__TASK REQUIREMENTS__. How many lines in the rows below contain the string "label"? Match case exactly and reply with the number alone.

__RECORDS SUPPLIED__.
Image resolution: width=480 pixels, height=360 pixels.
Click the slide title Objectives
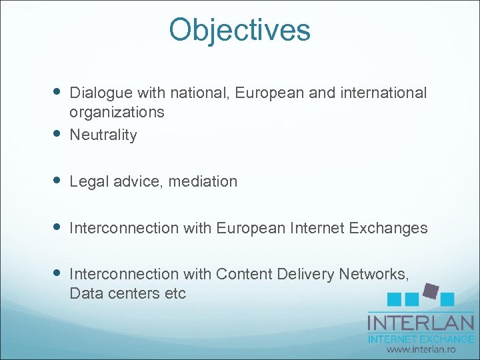pos(239,30)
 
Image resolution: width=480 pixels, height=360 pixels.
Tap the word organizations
pos(117,112)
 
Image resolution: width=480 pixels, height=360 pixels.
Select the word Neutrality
pos(103,135)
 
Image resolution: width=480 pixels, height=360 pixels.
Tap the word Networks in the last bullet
pos(373,274)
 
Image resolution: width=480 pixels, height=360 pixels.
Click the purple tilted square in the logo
pos(431,291)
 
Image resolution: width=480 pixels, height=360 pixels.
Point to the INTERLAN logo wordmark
pos(421,323)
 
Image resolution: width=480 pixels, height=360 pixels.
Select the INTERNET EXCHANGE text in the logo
pos(421,339)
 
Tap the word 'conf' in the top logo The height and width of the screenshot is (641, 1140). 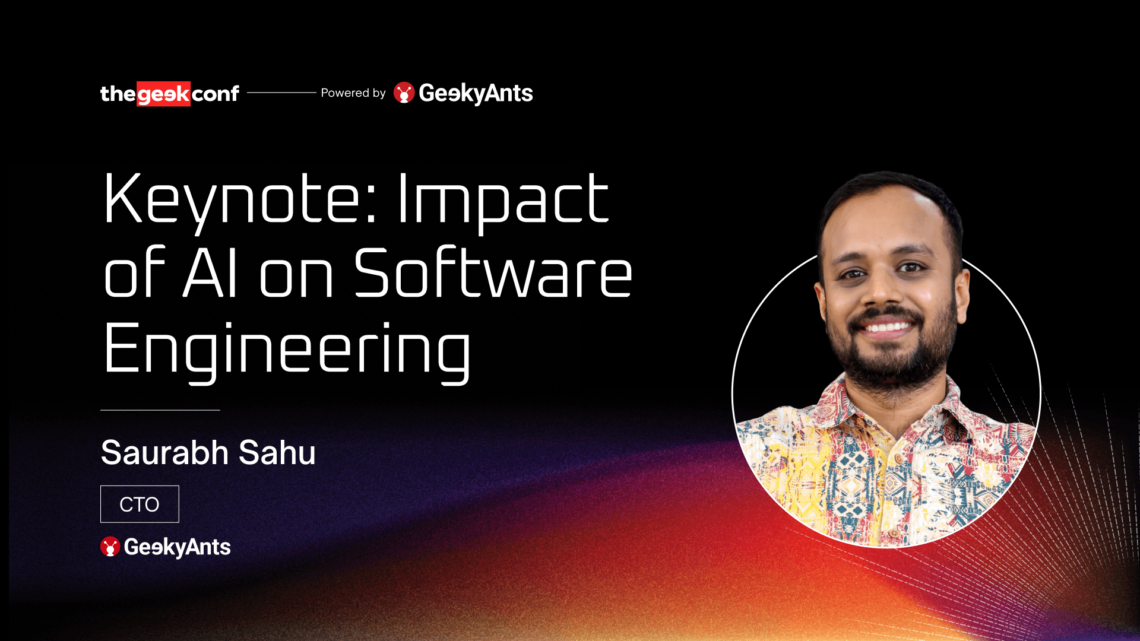[x=216, y=94]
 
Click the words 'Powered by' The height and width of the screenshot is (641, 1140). [x=353, y=93]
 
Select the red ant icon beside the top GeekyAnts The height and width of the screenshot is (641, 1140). [x=404, y=93]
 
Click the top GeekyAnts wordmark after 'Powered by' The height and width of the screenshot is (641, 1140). [x=476, y=93]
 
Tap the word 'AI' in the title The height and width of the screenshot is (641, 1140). [x=211, y=274]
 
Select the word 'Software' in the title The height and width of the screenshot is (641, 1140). [x=493, y=274]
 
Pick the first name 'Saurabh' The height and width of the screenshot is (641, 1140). [x=165, y=452]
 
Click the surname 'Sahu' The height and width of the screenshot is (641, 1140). [x=277, y=452]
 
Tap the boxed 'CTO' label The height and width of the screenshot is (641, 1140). [x=140, y=504]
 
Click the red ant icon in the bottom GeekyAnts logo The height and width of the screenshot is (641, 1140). [x=110, y=547]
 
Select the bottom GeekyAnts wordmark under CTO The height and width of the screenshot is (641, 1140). [x=177, y=547]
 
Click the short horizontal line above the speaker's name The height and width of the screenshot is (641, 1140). [x=160, y=410]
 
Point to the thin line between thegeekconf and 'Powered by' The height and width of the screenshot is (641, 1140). [x=281, y=93]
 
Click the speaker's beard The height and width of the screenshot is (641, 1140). [x=891, y=362]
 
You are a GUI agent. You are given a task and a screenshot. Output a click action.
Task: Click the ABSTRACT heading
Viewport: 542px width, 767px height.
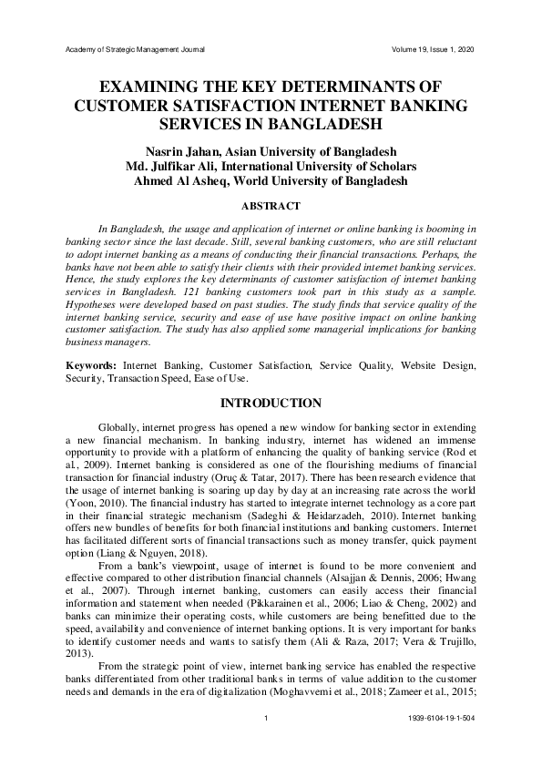coord(271,207)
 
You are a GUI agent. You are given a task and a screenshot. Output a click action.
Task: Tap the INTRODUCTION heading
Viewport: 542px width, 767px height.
coord(271,404)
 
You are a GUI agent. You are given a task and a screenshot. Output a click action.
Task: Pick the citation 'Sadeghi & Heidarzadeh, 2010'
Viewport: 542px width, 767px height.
coord(283,515)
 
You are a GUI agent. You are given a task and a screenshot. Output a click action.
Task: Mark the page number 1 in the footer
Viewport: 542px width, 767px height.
coord(271,720)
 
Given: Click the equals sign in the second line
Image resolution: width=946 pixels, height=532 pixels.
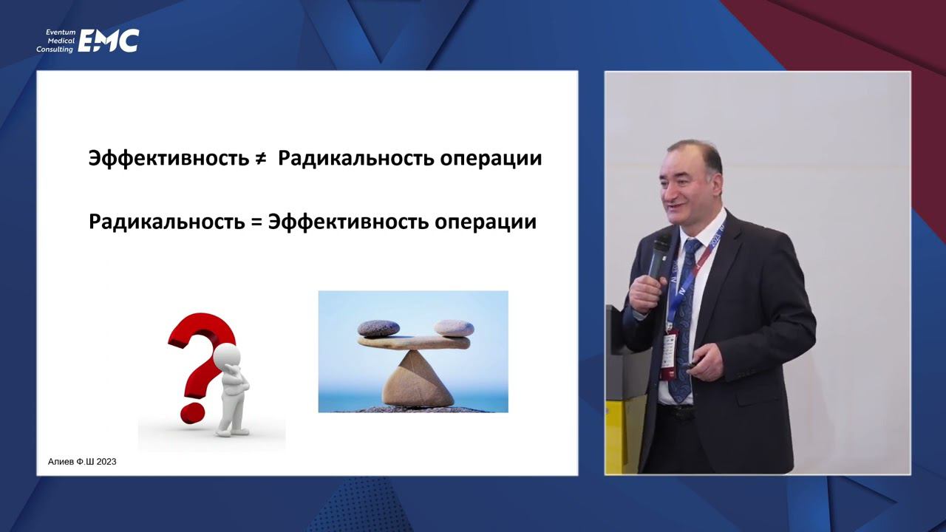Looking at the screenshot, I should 256,222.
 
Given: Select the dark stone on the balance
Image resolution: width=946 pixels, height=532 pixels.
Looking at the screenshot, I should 378,328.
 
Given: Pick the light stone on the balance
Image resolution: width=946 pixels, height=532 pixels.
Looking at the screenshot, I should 454,327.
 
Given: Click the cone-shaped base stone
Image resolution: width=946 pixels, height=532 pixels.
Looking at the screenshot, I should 418,381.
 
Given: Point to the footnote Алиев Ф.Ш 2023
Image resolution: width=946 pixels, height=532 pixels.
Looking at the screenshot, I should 77,462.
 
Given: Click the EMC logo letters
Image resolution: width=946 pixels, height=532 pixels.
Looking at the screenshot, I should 109,41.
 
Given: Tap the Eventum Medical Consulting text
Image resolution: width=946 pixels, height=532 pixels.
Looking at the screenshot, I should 56,41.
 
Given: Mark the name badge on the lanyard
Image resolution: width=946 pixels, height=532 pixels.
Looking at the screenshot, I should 668,355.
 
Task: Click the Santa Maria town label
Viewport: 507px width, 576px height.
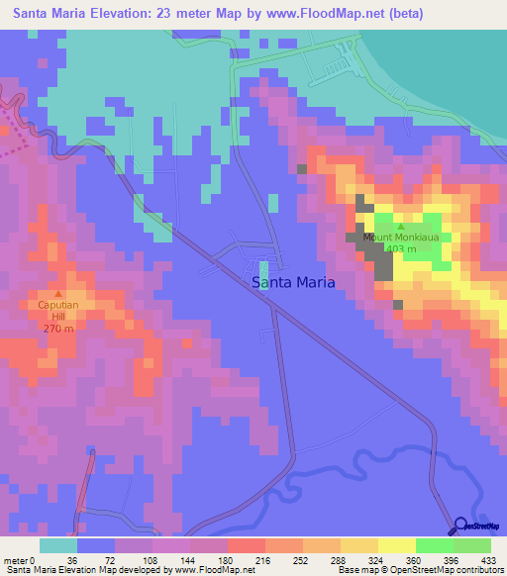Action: [293, 282]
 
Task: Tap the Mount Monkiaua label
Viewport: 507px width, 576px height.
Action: [400, 238]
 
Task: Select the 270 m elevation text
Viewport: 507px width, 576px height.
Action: [58, 328]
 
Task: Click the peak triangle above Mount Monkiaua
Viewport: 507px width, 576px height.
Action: [401, 226]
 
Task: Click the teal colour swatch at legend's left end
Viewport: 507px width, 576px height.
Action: [57, 545]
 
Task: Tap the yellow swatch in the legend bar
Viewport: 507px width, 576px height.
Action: [397, 545]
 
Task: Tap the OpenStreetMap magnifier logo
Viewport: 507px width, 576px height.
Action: [461, 526]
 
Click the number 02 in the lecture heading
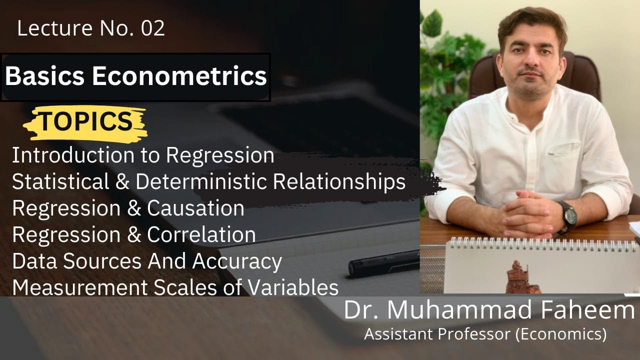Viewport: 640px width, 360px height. pyautogui.click(x=153, y=29)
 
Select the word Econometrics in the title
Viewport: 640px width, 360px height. pyautogui.click(x=179, y=76)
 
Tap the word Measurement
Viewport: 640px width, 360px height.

__FINISHED TASK__. 3